■ WORK ORDER: Track down every line below that holds "with" and copy it.

■ GIVEN RECORDS:
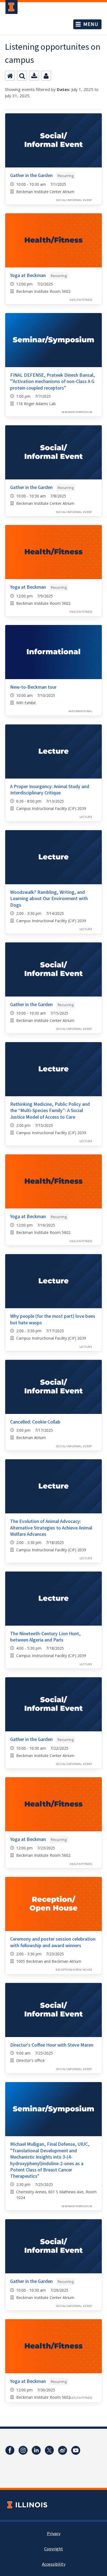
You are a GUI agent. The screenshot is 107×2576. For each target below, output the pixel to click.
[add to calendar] (34, 76)
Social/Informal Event (74, 200)
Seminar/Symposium (77, 412)
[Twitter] (49, 2450)
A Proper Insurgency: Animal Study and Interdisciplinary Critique (49, 789)
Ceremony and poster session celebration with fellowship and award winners (52, 1942)
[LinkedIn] (36, 2450)
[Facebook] (10, 2450)
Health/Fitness (81, 300)
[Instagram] (23, 2450)
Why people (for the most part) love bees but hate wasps (52, 1319)
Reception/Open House (74, 1969)
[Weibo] (63, 2450)
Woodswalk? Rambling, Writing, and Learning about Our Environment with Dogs (49, 899)
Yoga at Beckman (28, 275)
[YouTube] (76, 2450)
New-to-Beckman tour (33, 687)
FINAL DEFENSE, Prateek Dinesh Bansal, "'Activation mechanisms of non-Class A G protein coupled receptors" (52, 381)
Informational (80, 711)
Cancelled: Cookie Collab (35, 1422)
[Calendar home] (10, 76)
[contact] (46, 76)
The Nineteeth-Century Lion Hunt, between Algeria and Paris (45, 1636)
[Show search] (22, 76)
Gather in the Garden (31, 175)
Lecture (86, 817)
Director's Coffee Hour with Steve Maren (51, 2045)
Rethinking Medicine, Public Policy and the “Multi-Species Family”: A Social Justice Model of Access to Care (50, 1111)
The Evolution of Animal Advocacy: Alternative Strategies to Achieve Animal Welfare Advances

■ RESPONSE TO THE EXERCISE:
Ceremony and poster session celebration with fellowship and award winners (52, 1942)
Woodswalk? Rambling, Writing, and Learning about Our Environment with Dogs (49, 899)
Director's Coffee Hour with Steve Maren (51, 2045)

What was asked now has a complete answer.